To achieve this homogeneity out of disparate data sources, complex transformations must be run. Aligning the data requires discarding some of the information and keeping just what is needed for the anticipated queries. So if you want to run a new query or drill down into the data in a new way, you may need to create a whole new set of transformations to run against the source data, if you even still have the data in its original format.

Diving into Data Lakes

The Data Lake strategy is to store the data as close to its native format as possible, and to impose no restrictions on the schema or even the format of the data. Instead of categorizing and transforming the data when it’s written to the repository, the data is transformed when it’s read. This strategy is made possible by the scalability and flexibility of cloud computing platforms.
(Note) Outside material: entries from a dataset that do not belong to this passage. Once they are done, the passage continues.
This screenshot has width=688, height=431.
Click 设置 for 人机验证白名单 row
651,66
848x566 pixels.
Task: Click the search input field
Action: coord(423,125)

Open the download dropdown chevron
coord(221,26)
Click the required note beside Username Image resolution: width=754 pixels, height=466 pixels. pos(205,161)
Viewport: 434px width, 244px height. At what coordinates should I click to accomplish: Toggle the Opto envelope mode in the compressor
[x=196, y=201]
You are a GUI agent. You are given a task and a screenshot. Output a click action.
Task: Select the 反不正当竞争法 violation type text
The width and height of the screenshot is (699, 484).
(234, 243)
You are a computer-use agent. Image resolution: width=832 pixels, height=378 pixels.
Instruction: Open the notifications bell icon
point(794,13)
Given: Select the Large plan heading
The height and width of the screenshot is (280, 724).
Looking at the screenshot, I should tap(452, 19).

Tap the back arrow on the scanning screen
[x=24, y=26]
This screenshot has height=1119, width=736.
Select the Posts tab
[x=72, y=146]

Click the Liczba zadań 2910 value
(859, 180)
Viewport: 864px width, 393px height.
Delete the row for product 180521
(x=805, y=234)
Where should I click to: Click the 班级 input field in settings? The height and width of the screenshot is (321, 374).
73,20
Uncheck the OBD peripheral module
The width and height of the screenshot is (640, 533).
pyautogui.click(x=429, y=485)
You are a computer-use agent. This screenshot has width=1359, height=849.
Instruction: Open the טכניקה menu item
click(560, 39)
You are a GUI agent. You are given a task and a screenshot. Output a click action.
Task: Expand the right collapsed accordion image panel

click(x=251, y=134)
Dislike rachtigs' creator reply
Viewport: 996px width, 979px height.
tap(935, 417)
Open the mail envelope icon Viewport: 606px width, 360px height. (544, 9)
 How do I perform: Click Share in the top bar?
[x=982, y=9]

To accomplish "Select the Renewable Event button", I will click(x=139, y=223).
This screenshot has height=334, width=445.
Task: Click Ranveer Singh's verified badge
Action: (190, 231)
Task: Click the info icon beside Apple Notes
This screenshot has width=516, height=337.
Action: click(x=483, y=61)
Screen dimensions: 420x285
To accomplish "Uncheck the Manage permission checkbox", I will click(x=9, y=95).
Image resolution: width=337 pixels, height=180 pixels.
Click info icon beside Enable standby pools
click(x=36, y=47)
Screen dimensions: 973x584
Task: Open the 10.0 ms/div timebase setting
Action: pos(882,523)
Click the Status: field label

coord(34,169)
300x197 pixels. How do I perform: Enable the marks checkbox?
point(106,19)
A Data Lake is more than the mass of unstructured data — it is unstructured data positioned such that the computing power is readily available to transform and query the data. Since the repository contains the unmodified source data, no information is lost and any information contained in the data may be discovered. The tools for making these transformations are now mature and performant enough that they can be used at read time without requiring unreasonable amounts of time to run.

By using object storage like S3 or some hadoop variant, storage and related software licensing costs are greatly reduced when compared with enterprise scale database servers. Additionally these storage media generally have fault-tolerance built in, so backups and disaster recovery are no longer an issue.

data

The strategy is not without drawbacks. The security for these systems is somewhat unproven. The biggest drawback is that the flexibility comes at the expense of ease of use. Transforming and querying data requires highly skilled data engineers and data scientists.

If you have large quantities of data, or if you need more flexibility in querying your data than your traditional BI tools can provide, maybe your data should be in a Lake.